**Source material**:
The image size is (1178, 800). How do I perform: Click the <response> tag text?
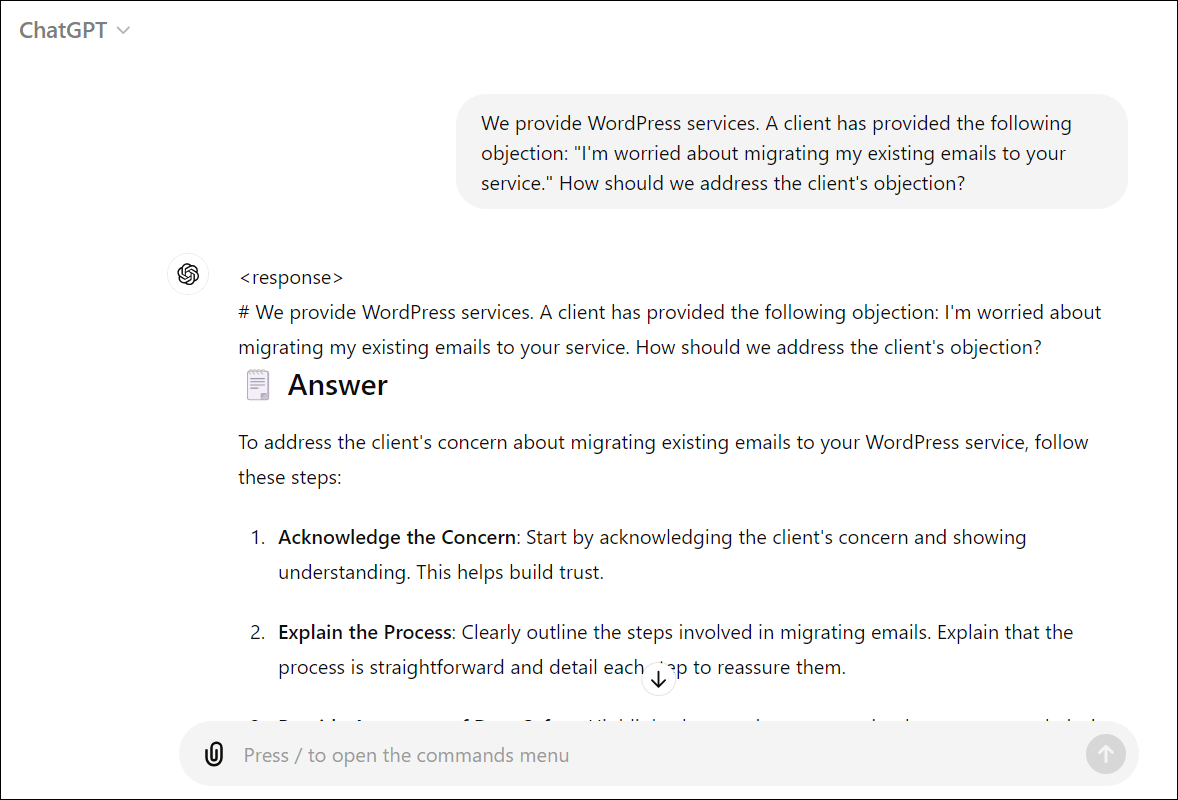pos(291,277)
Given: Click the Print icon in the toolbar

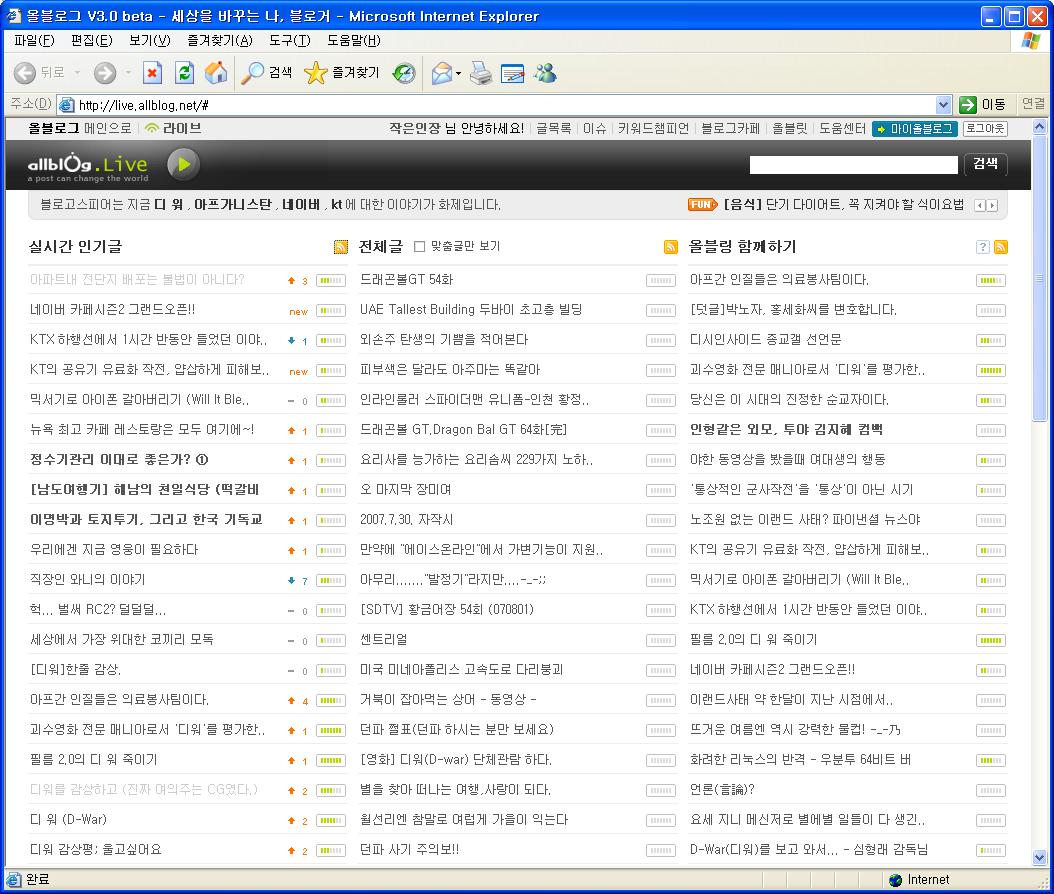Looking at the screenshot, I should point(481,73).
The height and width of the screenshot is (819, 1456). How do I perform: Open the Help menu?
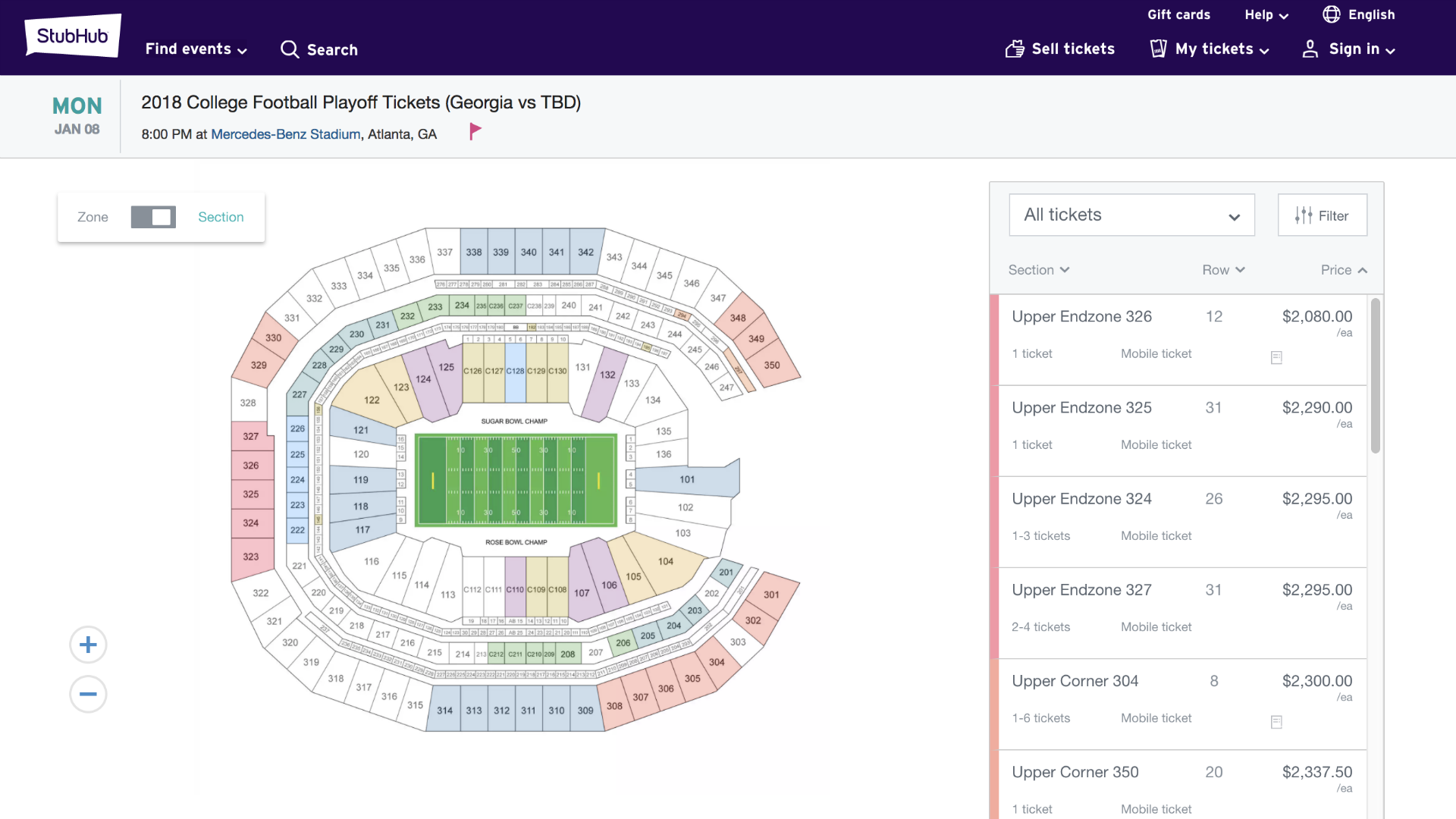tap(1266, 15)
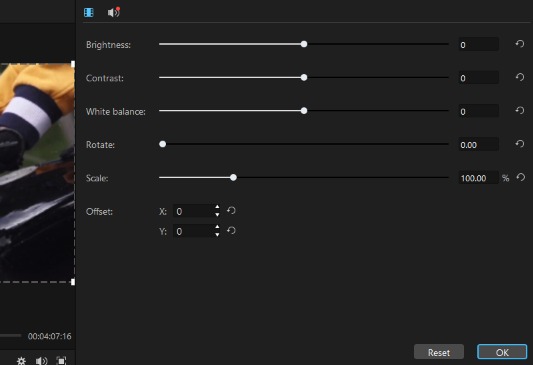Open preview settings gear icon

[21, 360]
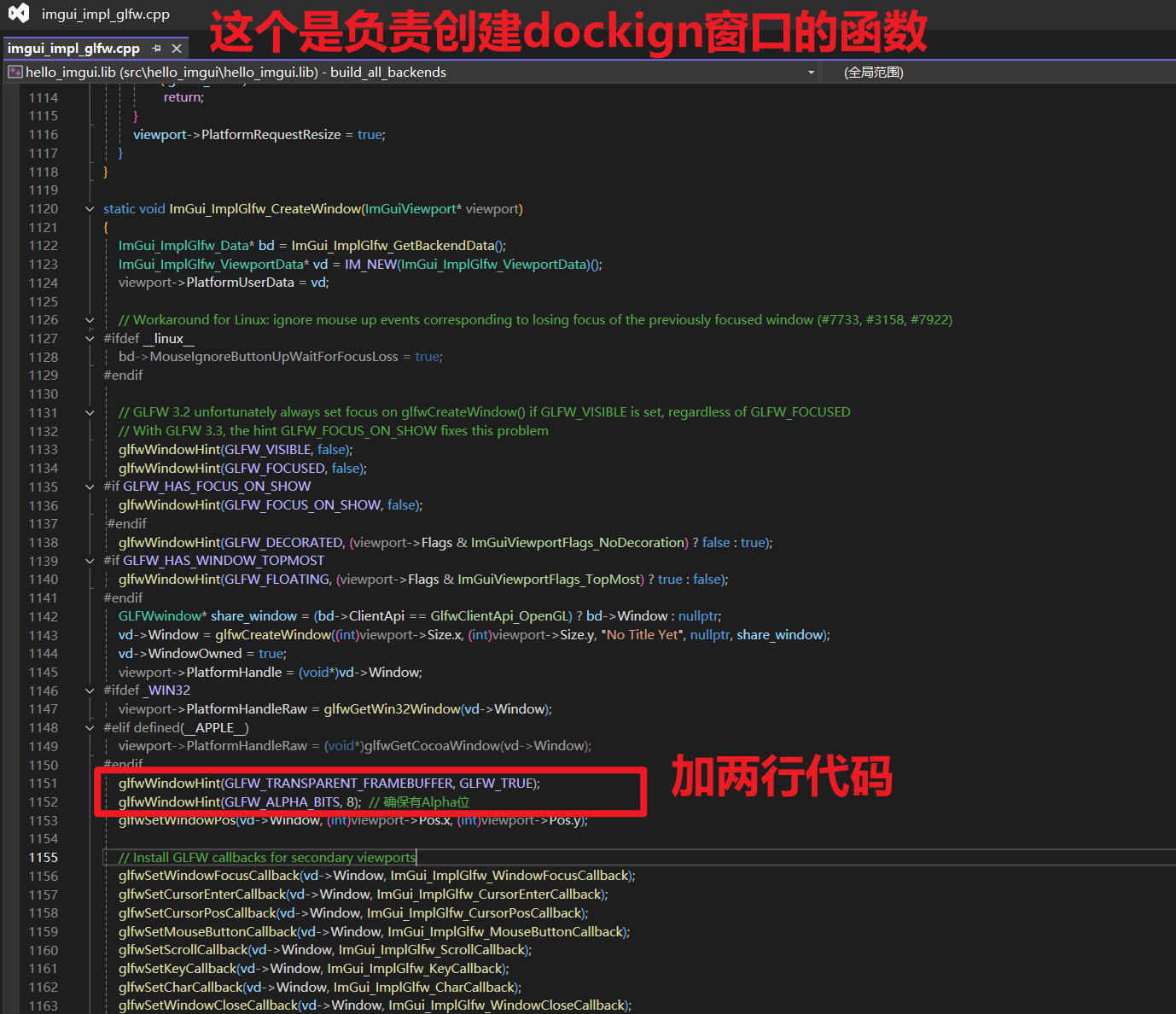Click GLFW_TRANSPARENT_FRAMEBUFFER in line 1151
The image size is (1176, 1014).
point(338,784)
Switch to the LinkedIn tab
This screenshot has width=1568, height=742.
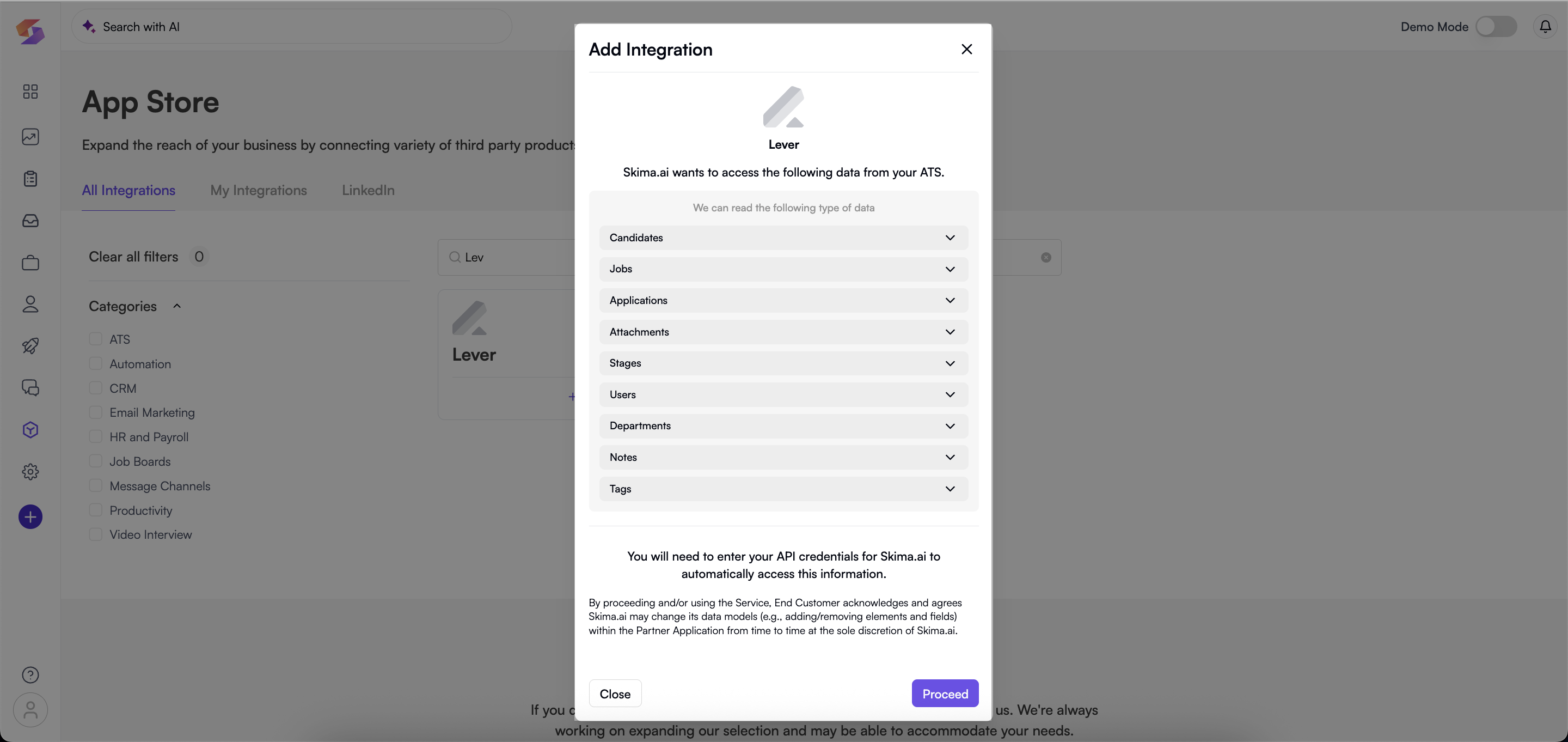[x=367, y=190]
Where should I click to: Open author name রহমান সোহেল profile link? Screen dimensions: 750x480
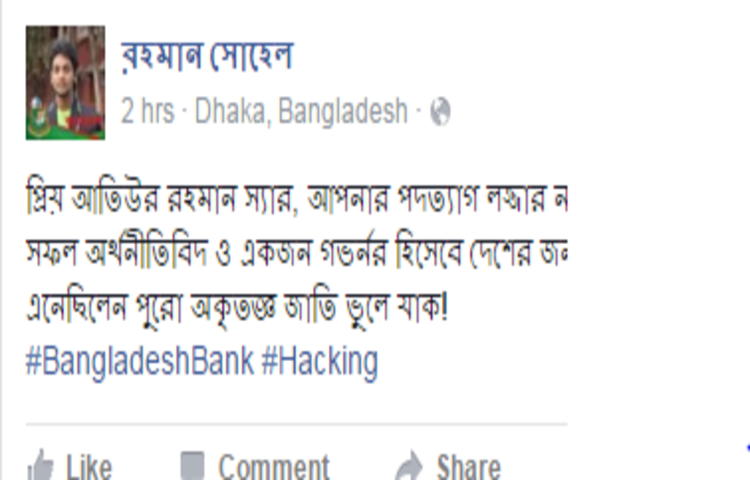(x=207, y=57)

**Exercise prompt**:
Repeat the data exactly, dropping every picture it holds.

**Task result**:
The image size is (1178, 800). How do I perform: Click the <response> tag text?
pos(291,277)
Given: Click the Print icon in the toolbar

Looking at the screenshot, I should point(481,73).
The height and width of the screenshot is (819, 1456). How do I perform: Open the Help menu?
tap(1266, 15)
Open preview settings gear icon

[21, 360]
Click GLFW_TRANSPARENT_FRAMEBUFFER in line 1151
The image size is (1176, 1014).
point(338,784)
Switch to the LinkedIn tab
This screenshot has width=1568, height=742.
[x=367, y=190]
Where should I click to: Open author name রহমান সোহেল profile link? Screen dimensions: 750x480
(x=207, y=57)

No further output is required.